> [Exercise] Please return every line in the following data that includes the string "computer".

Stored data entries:
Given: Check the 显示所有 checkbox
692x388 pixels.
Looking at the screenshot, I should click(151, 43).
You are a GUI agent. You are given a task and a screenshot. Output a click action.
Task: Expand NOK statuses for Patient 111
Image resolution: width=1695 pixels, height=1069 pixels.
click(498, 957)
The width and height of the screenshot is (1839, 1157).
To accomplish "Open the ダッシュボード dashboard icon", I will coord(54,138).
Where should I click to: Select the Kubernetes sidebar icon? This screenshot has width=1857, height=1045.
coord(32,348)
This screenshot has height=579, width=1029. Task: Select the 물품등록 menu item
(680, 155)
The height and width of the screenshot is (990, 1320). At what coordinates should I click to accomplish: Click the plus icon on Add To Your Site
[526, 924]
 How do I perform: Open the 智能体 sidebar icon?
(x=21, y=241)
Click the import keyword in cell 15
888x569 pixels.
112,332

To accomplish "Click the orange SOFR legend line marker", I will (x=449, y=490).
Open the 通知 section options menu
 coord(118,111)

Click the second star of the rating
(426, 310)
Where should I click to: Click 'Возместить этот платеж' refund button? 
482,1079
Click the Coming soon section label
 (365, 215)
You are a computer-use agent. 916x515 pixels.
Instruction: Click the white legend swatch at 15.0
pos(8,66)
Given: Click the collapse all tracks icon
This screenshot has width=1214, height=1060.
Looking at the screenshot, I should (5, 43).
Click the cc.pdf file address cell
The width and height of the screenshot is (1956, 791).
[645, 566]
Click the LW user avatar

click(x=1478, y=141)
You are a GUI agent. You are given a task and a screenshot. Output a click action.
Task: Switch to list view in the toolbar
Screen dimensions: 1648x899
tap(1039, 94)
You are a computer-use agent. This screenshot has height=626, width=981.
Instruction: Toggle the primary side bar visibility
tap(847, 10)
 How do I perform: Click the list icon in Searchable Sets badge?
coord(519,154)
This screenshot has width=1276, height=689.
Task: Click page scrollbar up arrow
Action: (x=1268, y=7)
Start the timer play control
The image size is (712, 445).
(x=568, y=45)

> [Answer to the problem]
You are a computer-use agent. 916x515 pixels.
You are a computer-use agent. This screenshot has height=626, width=981.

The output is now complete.